问题描述
TF Map function supports parallel calls. I'm seeing no improvements passing num_parallel_calls
to map. With num_parallel_calls=1
and num_parallel_calls=10
, there is no improvement in performance run time. Here is a simple code
import time
def test_two_custom_function_parallelism(num_parallel_calls=1, batch=False,
batch_size=1, repeat=1, num_iterations=10):
tf.reset_default_graph()
start = time.time()
dataset_x = tf.data.Dataset.range(1000).map(lambda x: tf.py_func(
squarer, [x], [tf.int64]),
num_parallel_calls=num_parallel_calls).repeat(repeat)
if batch:
dataset_x = dataset_x.batch(batch_size)
dataset_y = tf.data.Dataset.range(1000).map(lambda x: tf.py_func(
squarer, [x], [tf.int64]), num_parallel_calls=num_parallel_calls).repeat(repeat)
if batch:
dataset_y = dataset_x.batch(batch_size)
X = dataset_x.make_one_shot_iterator().get_next()
Y = dataset_x.make_one_shot_iterator().get_next()
with tf.Session() as sess:
sess.run(tf.global_variables_initializer())
i = 0
while True:
try:
res = sess.run([X, Y])
i += 1
if i == num_iterations:
break
except tf.errors.OutOfRangeError as e:
pass
时间在这里
%timeit test_two_custom_function_parallelism(num_iterations=1000,
num_parallel_calls=2, batch_size=2, batch=True)
370ms
%timeit test_two_custom_function_parallelism(num_iterations=1000,
num_parallel_calls=5, batch_size=2, batch=True)
372ms
%timeit test_two_custom_function_parallelism(num_iterations=1000,
num_parallel_calls=10, batch_size=2, batch=True)
384ms
我在 Juypter 笔记本中使用了 %timeit
.我做错了什么?
I used %timeit
in Juypter notebook. What am I doing it wrong?
推荐答案
这里的问题是 Dataset.map()
函数中唯一的操作是一个 tf.py_func()
op.此操作回调本地 Python 解释器以在同一进程中运行函数.增加 num_parallel_calls
将增加尝试并发回调到 Python 的 TensorFlow 线程数.然而,Python 有一种叫做 "Global Interpreter Lock" 的东西,它可以防止多个线程执行代码立刻.结果,除了这些多个并行调用中的一个之外,所有其他调用都将被阻塞,等待获取全局解释器锁,并且几乎没有并行加速(甚至可能略有减速).

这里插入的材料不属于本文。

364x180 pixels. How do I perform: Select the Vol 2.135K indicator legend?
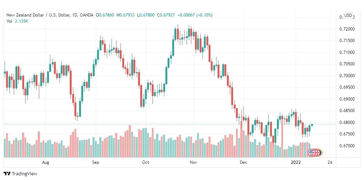point(15,21)
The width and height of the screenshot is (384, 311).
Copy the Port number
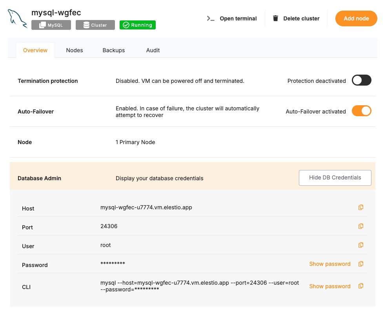[361, 226]
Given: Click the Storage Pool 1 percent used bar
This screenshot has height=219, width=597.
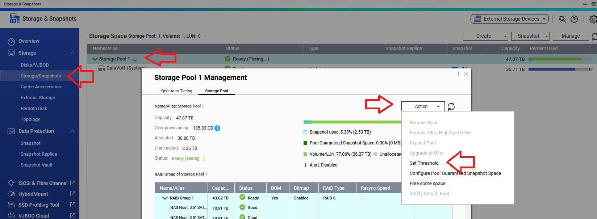Looking at the screenshot, I should 560,59.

The problem here is that the only operation in the Dataset.map()
function is a tf.py_func()
op. This op calls back into the local Python interpreter to run a function in the same process. Increasing num_parallel_calls
will increase the number of TensorFlow threads that attempt to call back into Python concurrently. However, Python has something called the "Global Interpreter Lock" that prevents more than one thread from executing code at once. As a result, all but one of these multiple parallel calls will be blocked waiting to acquire the Global Interpreter Lock, and there will be almost no parallel speedup (and perhaps even a slight slowdown).
您的代码示例不包含 squarer()
函数的定义,但可以用纯 TensorFlow ops 替换 tf.py_func()
,它们是用 C++ 实现的,可以并行执行.例如—只是猜测名称—你可以用的调用替换它tf.square(x)
,然后你可能会享受一些并行加速.
Your code example didn't include the definition of the squarer()

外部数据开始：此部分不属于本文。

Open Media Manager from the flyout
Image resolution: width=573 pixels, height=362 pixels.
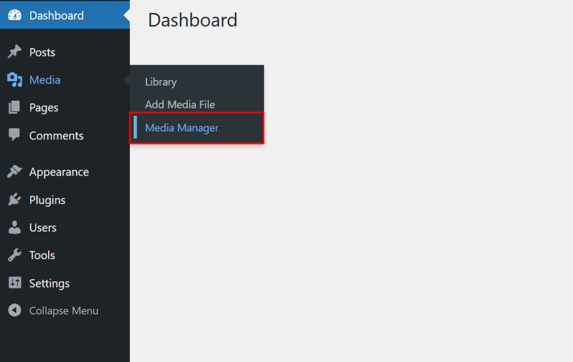tap(182, 128)
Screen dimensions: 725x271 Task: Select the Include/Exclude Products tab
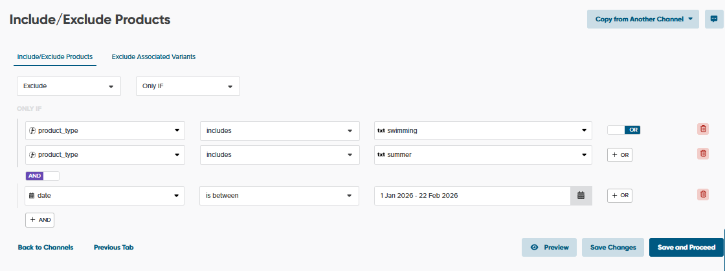click(x=55, y=56)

function, but it might be possible to replace tf.py_func()
with pure TensorFlow ops, which are implemented in C++, and can execute in parallel. For example—and just guessing by the name—you could replace it with an invocation of tf.square(x)
, and you might then enjoy some parallel speedup.
但是请注意,如果函数中的工作量很小,例如对单个整数求平方,则加速可能不会很大.并行 Dataset.map()
对更重的操作更有用,例如使用 tf.parse_single_example()
解析 TFRecord 或作为数据增强管道的一部分执行一些图像失真.
Note however that if the amount of work in the function is small, like squaring a single integer, the speedup might not be very large. Parallel Dataset.map()
is more useful for heavier operations, like parsing a TFRecord with tf.parse_single_example()
or performing some image distortions as part of a data augmentation pipeline.
这篇关于并行性并没有减少数据集映射中的时间的文章就介绍到这了,希望我们推荐的答案对大家有所帮助,也希望大家多多支持!